Connecting Families to Opportunity Through Clinical Trials: Q&A with Daislyn Vidal, RareKids-CAN Clinical Trial Navigator
Clinical trials can play a critical role in improving access to treatments and advancing care for children living with rare diseases.
Through our national Clinical Trial Navigators (CTN), RareKids-CAN helps connect investigators, institutions, patients, and families to pediatric rare disease clinical trial opportunities across Canada. Clinical Trial Navigators work directly within hospitals and research institutions to support study start-up, strengthen collaboration, and help improve trial readiness nationwide.
As part of Clinical Trials Day, we’re sharing a four-part Q&A series highlighting the experiences and perspectives of Clinical Trial Navigators working across Canada to strengthen pediatric rare disease research and access to clinical trials.
In this first Q&A, we speak with Daislyn Vidal, Clinical Research Coordinator and RareKids-CAN Clinical Trial Navigator at the University of Saskatchewan.
RKC: What is a Clinical Trial Navigator, and why is this important?
DV: As a Clinical Trial Navigator, I’m a liaison and connector between local investigators at our institution and clinical trial opportunities provided by external investigators and sponsors, such as pharmaceutical companies.
This role helps raise clinical trial opportunity awareness with our local community and supports local investigators who don’t always have the time or capacity to onboard clinical trials. My role as a CTN allows me to provide vital support with that onboarding at our institution.
“I see it as an honour to be able to directly help children suffering from rare diseases to get access to treatments in the form of trials which they normally would not get access to.”
RKC: What drew you to working in pediatric rare disease clinical trials?
DV: My research training background is in applied health sciences. I then moved on to working in population health research which was centered around non-communicable diseases in children and pregnant women from minority populations. This sparked my interest in being more involved in research which serves and directly impacts children’s health.
I was eager to immerse myself in the pediatric rare disease clinical trial field when the opportunity arose with RareKids-CAN. I see it as an honour to be able to directly help children suffering from rare diseases to get access to treatments in the form of trials which they normally would not get access to.
RKC: Clinical Trial Navigators are often described as the “boots on the ground” of RareKids-CAN. What does that look like in practice at your institution?
DV: Currently, at my institution as a CTN, I am responsible for overseeing the successful onboarding and ongoing coordination of pediatric clinical trials within our department. I help to facilitate meetings and visits including feasibility visits and site initiation visits. If necessary, I may also support regulatory aspects of the study such as ethics and operational approval application submissions.
“Being a part of this national network has improved our site’s access to clinical trials for our rare disease patients.”
RKC: What makes the RareKids-CAN Clinical Trial Navigators network unique compared to working in a single institution?
DV:I love working with RareKids-CAN as a CTN; it gives me the unique opportunity to connect closely to different pediatric rare disease research personnel across Canada. It leads to more collaborations between investigators and research teams at my site with those from other Canadian sites.
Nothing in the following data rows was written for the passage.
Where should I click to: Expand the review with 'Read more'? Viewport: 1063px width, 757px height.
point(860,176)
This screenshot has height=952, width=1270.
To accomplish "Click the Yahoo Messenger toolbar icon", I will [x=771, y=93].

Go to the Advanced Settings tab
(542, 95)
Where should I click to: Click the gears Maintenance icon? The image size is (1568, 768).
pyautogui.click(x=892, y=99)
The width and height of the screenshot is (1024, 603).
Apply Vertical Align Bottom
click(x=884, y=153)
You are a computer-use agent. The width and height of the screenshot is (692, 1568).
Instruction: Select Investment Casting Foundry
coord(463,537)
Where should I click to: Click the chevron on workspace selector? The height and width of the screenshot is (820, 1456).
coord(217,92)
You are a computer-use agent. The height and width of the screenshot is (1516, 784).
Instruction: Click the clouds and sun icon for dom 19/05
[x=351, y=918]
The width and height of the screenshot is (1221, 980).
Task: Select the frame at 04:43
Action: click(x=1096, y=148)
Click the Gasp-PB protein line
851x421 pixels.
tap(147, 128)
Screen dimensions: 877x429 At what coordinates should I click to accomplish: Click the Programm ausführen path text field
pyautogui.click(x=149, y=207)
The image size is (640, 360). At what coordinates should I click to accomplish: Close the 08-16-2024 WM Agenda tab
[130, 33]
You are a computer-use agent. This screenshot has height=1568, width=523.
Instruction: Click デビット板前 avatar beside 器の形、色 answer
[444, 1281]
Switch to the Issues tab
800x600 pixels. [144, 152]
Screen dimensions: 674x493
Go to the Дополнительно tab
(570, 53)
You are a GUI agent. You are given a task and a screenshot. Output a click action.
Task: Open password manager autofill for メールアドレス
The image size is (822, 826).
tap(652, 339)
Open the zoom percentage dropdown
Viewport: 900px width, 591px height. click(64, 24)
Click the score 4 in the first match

Recently, we started working on a project involving four to five different sites – this has only been possible thanks to the RareKids-CAN CTN network!
RKC: How does being part of a national network improve access to or quality of clinical trials for rare disease patients?
DV: Being a part of this national network has improved our site’s access to clinical trials for our rare disease patients. We have begun onboarding a clinical trial that was introduced to us thanks to the network’s connections. We are hoping to keep abreast of these opportunities that will continue to come through the network and improve our pediatric population’s access to quality clinical trials.
RKC: What would you want people outside the research world to better understand about pediatric rare disease clinical trials?
DV: It is integral for people outside the research world to understand the sensitivity and absolute need for these trials since the trials serve children whose treatments are very rare and can be absolutely life changing if successful.
“I am elated to see so many families, patients, researchers and companies come together to find ways to increase access for our rare disease populations to life changing treatment.”
RKC: What excites you most about the future of rare disease clinical trials?
DV:What excites me most is seeing the fresh energy and innovation that is erupting currently in the rare disease clinical trials space, and I know that this is only fuel for the progression that we will see in the future.
I am elated to see so many families, patients, researchers and companies come together to find ways to increase access for our rare disease populations to life changing treatment. It is an honour to be a part of this movement!